When Jerry left school in Suffolk he worked for a private forestry contractor in Tangham Forest, learning how to use a chainsaw as he and his colleagues cleared up many of the fallen trees following the 1987 hurricane.

It was this work which led him to set off for Cumbria to take a national diploma in woodland management, particularly for game.

This led to jobs as a rabbit and mole controller and then as a game-keeper and it was while involved in pheasant rearing that he met Sarah.

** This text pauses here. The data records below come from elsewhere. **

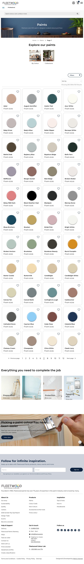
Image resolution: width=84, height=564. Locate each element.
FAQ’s (3, 534)
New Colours (33, 506)
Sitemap (39, 558)
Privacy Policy (30, 558)
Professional (11, 7)
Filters (72, 75)
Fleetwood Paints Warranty (10, 531)
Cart (79, 1)
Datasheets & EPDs (7, 550)
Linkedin (72, 530)
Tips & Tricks (61, 500)
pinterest (75, 530)
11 (59, 358)
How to (59, 503)
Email (79, 530)
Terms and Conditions (8, 558)
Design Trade (5, 516)
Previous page (15, 358)
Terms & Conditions (35, 474)
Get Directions (35, 542)
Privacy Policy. (47, 474)
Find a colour (33, 512)
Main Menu (81, 2)
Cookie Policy (21, 558)
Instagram (62, 530)
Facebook (58, 530)
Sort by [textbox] (64, 81)
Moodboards (61, 506)
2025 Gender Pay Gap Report (10, 512)
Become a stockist (7, 522)
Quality (3, 506)
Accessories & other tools (37, 509)
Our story (4, 500)
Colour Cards (33, 503)
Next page (70, 358)
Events (3, 519)
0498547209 (35, 528)
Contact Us (4, 540)
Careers (3, 509)
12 (63, 358)
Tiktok (65, 530)
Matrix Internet (78, 558)
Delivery (3, 528)
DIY (3, 7)
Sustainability (5, 503)
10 (55, 358)
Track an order (5, 537)
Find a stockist (6, 547)
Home (34, 40)
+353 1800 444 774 (37, 549)
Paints (42, 40)
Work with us (5, 543)
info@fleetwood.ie (37, 534)
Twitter (68, 530)
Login (73, 2)
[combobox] (71, 81)
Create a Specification (8, 553)
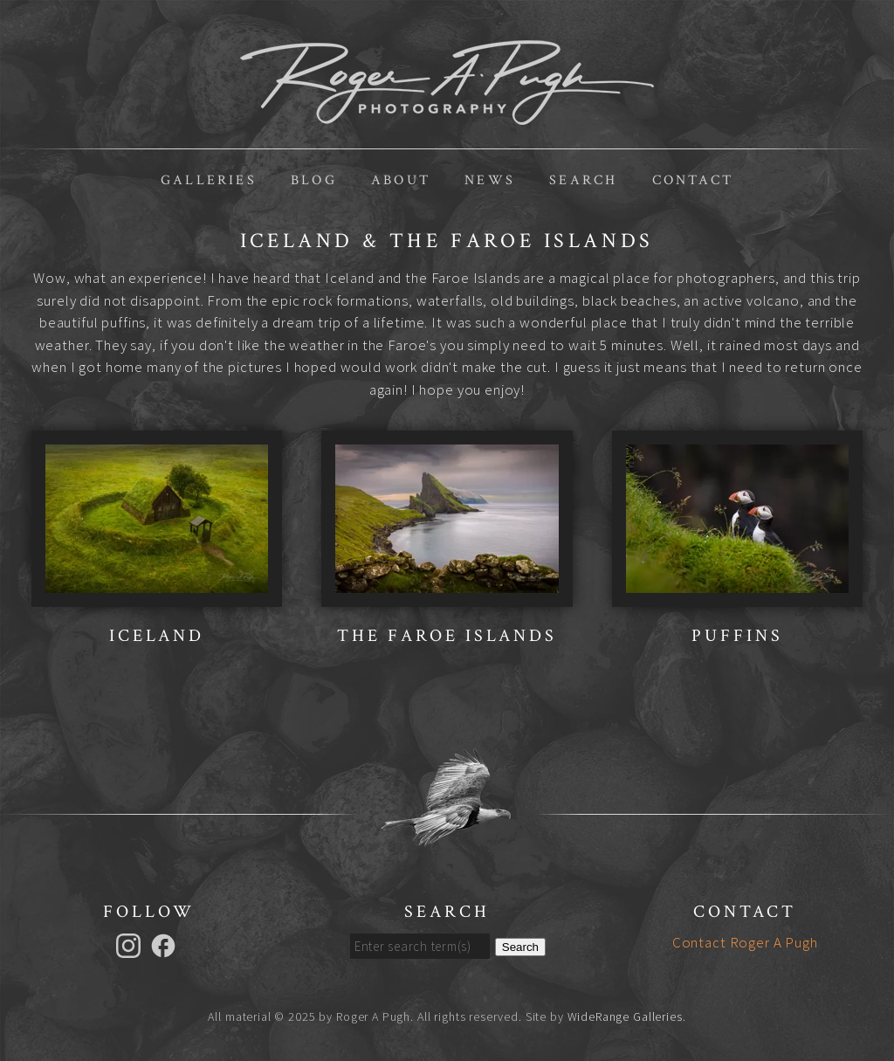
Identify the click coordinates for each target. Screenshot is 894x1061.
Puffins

The came the chance to take on the role of red squirrel conservation ranger. Jerry and his assistant, Christian Bensaid patrol Whinfell Forest and – in consultation with other landowners, including the National Trust – the area within a five mile radius of the forest.

Jerry is a committee member of the Penrith and District Red Squirrel Group which is run by volunteers and needs funds in order to employ its own ranger. Funds for this are currently being provided via an award from the Biffa waste collection company under the landfill tax arrangements.

Jerry is very happy in his adopted northern homeland and in his conservation role.

“People worry about endangered animals in other parts of the world.

“It is all right sending money abroad to try to save animals such as the tiger – and I agree with that – but if we don’t watch out we’re going to lose our only native squirrel, a beautiful and iconic species.”